» **Written instruction**
Pick out every line in the entries below that contains the word "screenshot", and copy each one in full.

□ □ □ □ □

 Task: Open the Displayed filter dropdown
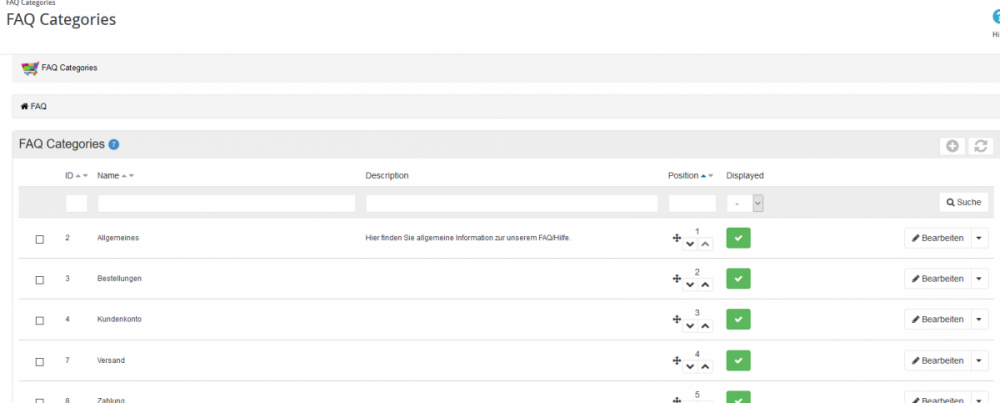point(745,203)
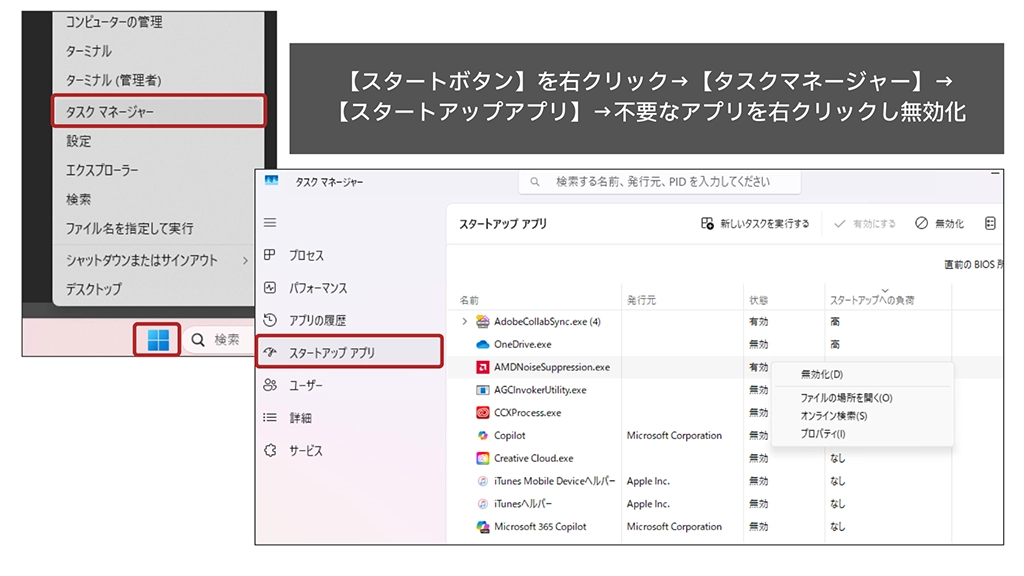Select 無効化(D) in the context menu
Screen dimensions: 1024x576
[822, 375]
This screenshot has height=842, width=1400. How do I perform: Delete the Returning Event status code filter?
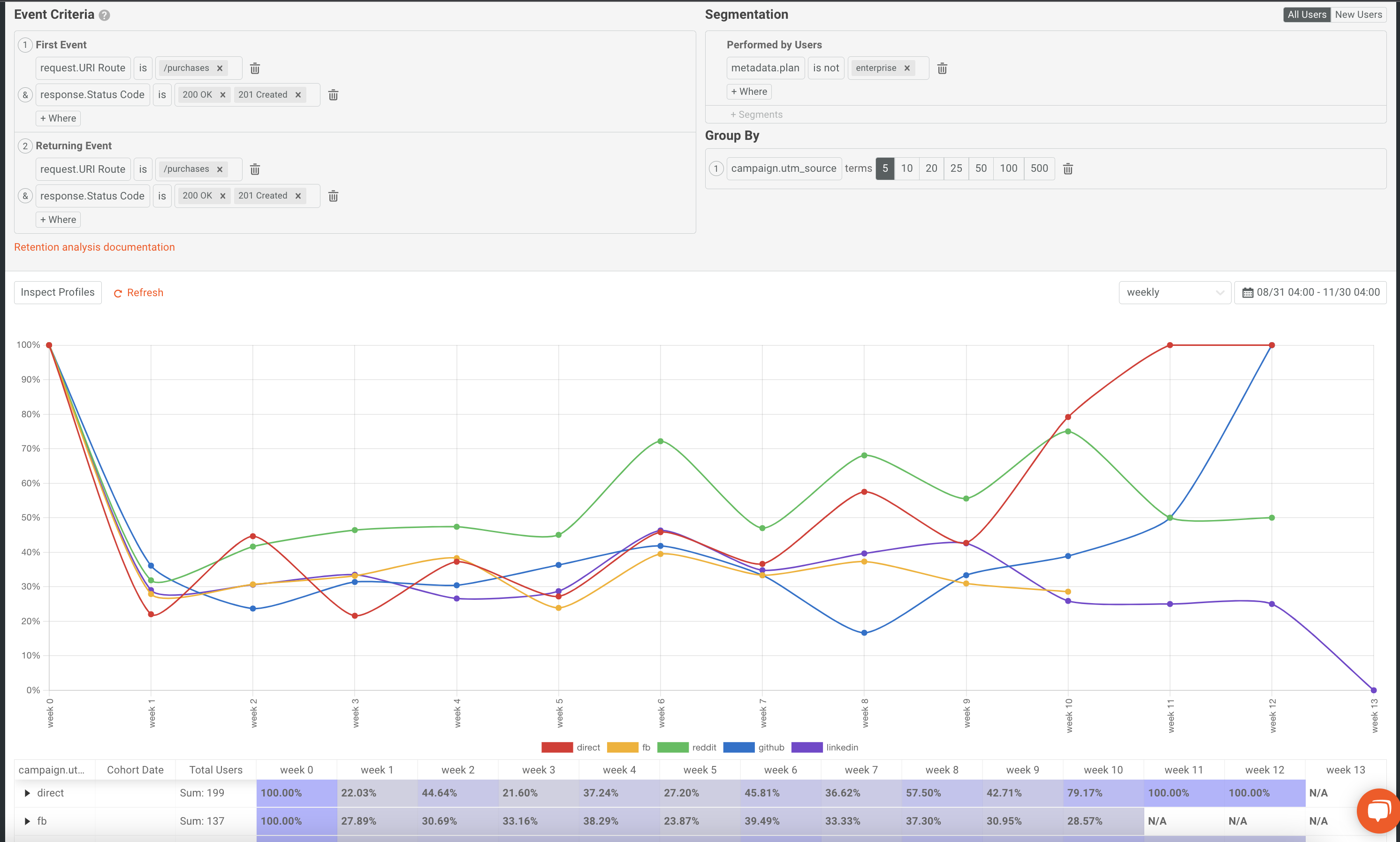click(x=334, y=196)
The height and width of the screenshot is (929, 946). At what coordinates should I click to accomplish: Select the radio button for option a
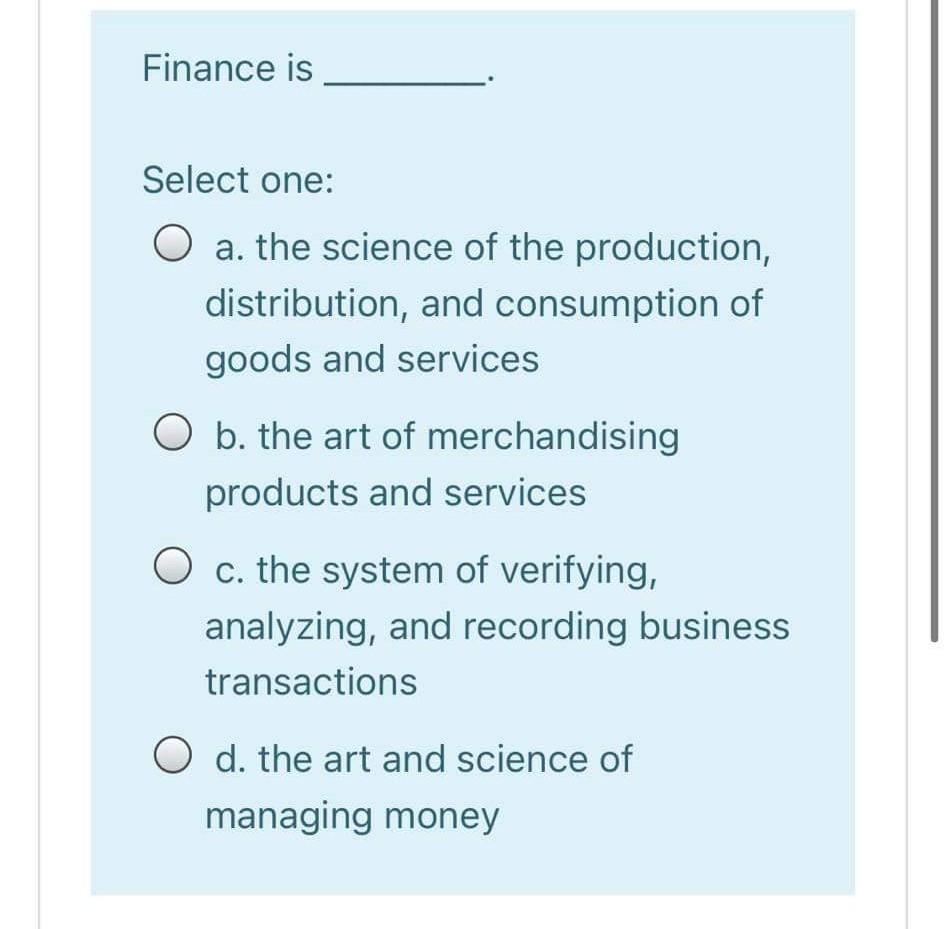[173, 243]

□ □ □ □ □

» **Written answer**
This screenshot has height=842, width=1400. How do I perform: Delete the Returning Event status code filter?
The height and width of the screenshot is (929, 946). At what coordinates should I click to accomplish: Select the radio button for option a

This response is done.